Moreover, as Zelixir continues to improve its synthetic biology platform, we can also leverage this intelligent automation platform system to expand into other fields such as AI-driven drug discovery. The current AI-driven drug discovery field faces several challenges, one of which is how to achieve efficient production after small molecule drugs are designed. As I mentioned earlier, using protein design could potentially create the enzymes required for various biosynthetic reactions. In this way, we can directly utilize efficient biosynthesis methods to produce the desired products.


Looking up at the stars, standing firmly on the "AI technology" ground


VCBeat: Why did you choose to join Zelixir? What qualities of this team particularly attracted you?

Dr. Wang Sheng:Although I am now officially joining the Zelixir team, the founders of the company have collaborated with me to varying degrees in the past and are also friends I’ve known for many years. Throughout the company’s development, they have consistently sought my opinions, and I have been more than happy to share my thoughts on the company's future growth. I have always deeply resonated with Zelixir's mission and vision:Understanding life through computation, improving life through synthesis, reconstructing life through design.Now, for me personally, the time, place, and people are all in alignment, making my official joining of Zelixir a natural progression.


VCBeat: What existing strengths will your joining reinforce for this team, and what new growth genes will it inject?

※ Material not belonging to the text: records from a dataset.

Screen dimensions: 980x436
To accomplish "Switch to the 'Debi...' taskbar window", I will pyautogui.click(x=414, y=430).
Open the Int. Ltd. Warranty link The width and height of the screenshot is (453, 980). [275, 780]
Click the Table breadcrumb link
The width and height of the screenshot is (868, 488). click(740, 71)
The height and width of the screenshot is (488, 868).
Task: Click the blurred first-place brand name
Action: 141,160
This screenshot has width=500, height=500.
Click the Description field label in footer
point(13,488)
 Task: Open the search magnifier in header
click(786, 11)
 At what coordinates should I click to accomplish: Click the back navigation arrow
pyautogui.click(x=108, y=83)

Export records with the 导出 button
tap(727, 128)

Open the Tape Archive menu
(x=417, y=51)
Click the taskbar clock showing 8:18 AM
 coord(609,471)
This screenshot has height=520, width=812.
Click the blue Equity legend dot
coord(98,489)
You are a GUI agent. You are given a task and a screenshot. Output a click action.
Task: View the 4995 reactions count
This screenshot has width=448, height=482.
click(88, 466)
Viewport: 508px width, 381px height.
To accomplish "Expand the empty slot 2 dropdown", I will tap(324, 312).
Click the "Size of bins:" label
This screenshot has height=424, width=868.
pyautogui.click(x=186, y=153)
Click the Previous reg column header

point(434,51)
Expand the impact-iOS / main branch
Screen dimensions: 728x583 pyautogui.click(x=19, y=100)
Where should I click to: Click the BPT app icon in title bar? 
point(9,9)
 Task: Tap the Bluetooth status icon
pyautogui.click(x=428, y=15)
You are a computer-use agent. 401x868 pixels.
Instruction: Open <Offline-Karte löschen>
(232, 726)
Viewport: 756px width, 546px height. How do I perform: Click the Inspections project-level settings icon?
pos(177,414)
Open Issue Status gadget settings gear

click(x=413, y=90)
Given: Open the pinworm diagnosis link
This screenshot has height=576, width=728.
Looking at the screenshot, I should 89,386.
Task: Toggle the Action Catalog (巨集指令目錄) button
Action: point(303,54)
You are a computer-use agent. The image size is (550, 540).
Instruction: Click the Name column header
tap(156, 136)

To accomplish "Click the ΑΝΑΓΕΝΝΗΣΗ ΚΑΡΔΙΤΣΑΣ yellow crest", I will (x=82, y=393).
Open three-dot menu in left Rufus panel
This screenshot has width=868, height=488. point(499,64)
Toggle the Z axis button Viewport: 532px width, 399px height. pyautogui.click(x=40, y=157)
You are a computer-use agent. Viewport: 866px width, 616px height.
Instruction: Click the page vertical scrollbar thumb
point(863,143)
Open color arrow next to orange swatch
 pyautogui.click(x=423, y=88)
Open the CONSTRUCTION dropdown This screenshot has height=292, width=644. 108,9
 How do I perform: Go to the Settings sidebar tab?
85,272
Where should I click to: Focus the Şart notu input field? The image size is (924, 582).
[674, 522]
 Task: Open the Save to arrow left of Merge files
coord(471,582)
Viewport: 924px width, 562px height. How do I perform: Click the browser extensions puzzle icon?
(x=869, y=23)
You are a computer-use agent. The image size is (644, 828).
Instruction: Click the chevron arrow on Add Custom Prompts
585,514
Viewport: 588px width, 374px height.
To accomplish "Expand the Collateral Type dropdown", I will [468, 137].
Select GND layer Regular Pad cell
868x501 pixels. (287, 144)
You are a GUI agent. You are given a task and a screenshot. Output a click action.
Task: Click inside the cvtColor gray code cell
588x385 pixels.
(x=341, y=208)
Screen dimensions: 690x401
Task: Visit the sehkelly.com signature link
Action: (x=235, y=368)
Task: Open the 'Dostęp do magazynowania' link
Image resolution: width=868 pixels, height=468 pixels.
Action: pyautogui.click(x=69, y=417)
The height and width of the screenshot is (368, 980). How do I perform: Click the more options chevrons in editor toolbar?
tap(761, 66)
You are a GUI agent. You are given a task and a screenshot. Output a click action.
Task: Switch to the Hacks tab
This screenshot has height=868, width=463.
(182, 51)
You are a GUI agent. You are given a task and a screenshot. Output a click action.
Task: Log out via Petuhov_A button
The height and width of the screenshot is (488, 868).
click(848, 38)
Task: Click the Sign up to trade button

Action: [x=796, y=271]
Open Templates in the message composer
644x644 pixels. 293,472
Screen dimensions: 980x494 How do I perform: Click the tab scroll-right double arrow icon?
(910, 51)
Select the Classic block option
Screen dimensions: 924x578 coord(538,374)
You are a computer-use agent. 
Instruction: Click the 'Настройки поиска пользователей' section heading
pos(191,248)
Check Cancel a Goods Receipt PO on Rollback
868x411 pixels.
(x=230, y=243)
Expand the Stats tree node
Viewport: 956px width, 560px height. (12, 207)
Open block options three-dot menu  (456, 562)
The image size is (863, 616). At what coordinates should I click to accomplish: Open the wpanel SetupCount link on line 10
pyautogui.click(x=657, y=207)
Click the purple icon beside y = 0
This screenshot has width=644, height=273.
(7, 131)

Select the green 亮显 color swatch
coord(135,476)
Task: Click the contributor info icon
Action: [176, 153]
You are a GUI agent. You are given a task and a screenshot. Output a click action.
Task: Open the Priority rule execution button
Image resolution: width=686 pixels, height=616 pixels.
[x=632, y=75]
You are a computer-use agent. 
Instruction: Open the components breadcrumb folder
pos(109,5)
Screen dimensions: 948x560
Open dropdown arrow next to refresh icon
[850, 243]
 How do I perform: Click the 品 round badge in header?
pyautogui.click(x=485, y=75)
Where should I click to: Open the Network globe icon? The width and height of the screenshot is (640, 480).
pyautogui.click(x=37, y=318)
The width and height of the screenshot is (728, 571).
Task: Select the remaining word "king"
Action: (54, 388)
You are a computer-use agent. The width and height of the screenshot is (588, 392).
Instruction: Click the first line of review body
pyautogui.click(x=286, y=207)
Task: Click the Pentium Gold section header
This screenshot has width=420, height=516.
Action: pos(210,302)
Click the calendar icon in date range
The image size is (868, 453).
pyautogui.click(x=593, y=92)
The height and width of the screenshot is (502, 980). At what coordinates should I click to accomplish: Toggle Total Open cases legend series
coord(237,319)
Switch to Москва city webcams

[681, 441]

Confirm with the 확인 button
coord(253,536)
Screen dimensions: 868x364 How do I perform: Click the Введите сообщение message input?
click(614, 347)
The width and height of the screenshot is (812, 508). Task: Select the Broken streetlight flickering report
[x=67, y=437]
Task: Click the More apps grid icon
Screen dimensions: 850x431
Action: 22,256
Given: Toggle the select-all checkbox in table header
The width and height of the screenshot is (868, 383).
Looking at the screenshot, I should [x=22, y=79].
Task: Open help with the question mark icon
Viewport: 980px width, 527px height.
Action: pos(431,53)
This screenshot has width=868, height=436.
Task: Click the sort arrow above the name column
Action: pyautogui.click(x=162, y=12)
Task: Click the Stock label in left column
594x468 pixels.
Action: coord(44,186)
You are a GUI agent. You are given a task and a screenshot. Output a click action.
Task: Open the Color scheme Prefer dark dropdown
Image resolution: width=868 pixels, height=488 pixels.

Dr. Wang Sheng:On the one hand, Zelixir will continue to refine its protein computing and design platform, and expand industry collaborations through computing services while strengthening its technological foundation in synthetic biology.

 

I consider myself a versatile talent: I graduated with a bachelor's degree from the School of Life Sciences at Shanghai Jiao Tong University, where I studied traditional biology. During my master's and Ph.D., I received training in theoretical physics at the Institute of Theoretical Physics, Chinese Academy of Sciences. As a postdoctoral researcher, I worked at the Toyota Technological Institute at Chicago (TTIC), conducting research on AI protein prediction under the guidance of Professor Jinbo Xu. After returning to China in 2019, I served as a senior research expert at Tencent AI Lab.

 

All in all, my personal experiences and accumulation in both the scientific research and industrial circles are highly aligned with the future development of Zelixir—requiring support in AI algorithms and computing power while being closely related to wet-lab experiments. After joining Zelixir, in addition to bringing the team numerous connections and resources I’ve accumulated in the industry, as well as further refining the company’s protein structure prediction and design services, my role will also focus on our expanded efforts in combining artificial intelligence with synthetic biology. I hope to lead Zelixir in "looking up at the stars" while keeping our "feet on the ground"—extending our AI technological advantages into the industry and launching competitive products into the market.